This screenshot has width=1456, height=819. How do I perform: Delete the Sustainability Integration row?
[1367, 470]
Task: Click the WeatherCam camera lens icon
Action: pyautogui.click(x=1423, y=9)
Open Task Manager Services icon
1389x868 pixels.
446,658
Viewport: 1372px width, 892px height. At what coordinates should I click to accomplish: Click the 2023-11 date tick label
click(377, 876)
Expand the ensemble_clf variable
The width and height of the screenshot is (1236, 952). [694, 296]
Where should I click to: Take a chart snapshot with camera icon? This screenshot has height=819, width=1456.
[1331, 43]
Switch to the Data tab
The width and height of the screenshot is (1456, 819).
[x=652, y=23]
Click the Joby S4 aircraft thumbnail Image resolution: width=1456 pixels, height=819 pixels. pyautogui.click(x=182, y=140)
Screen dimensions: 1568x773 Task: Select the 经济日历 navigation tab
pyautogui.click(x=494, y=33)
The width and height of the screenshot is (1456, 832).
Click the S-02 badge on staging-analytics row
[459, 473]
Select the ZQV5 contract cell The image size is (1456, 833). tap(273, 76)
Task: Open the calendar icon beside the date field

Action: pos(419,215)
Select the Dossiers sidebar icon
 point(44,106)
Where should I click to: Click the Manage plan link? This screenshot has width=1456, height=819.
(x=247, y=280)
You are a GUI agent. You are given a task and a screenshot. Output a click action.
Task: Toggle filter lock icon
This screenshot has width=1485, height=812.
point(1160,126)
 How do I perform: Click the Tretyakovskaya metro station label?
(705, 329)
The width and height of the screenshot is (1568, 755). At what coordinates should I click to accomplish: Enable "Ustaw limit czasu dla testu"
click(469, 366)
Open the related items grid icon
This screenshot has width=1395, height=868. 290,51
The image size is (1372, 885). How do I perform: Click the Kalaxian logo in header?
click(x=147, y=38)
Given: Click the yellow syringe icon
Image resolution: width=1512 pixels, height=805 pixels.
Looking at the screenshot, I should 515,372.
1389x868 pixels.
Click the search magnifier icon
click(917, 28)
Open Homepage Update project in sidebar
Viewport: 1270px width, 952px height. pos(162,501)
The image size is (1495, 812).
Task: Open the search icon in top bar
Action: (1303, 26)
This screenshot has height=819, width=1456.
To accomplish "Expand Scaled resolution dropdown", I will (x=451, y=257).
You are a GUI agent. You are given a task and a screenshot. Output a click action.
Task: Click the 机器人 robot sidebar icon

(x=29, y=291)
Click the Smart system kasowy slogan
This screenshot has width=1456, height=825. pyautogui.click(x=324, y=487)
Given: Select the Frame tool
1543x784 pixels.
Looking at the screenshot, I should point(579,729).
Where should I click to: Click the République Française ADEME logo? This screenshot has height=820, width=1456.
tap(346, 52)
━━━━━━━━━━━━━━━━━━━━━━━━━━━━━━
- WORK TO BE COMPLETED -
Reproduce nothing but the lines from the line containing "1543x784 pixels." to the last line of the data, each exactly as written.

- REPLY -
1543x784 pixels.
Looking at the screenshot, I should point(579,729).
Where should I click to: Click the République Française ADEME logo? This screenshot has height=820, width=1456.
tap(346, 52)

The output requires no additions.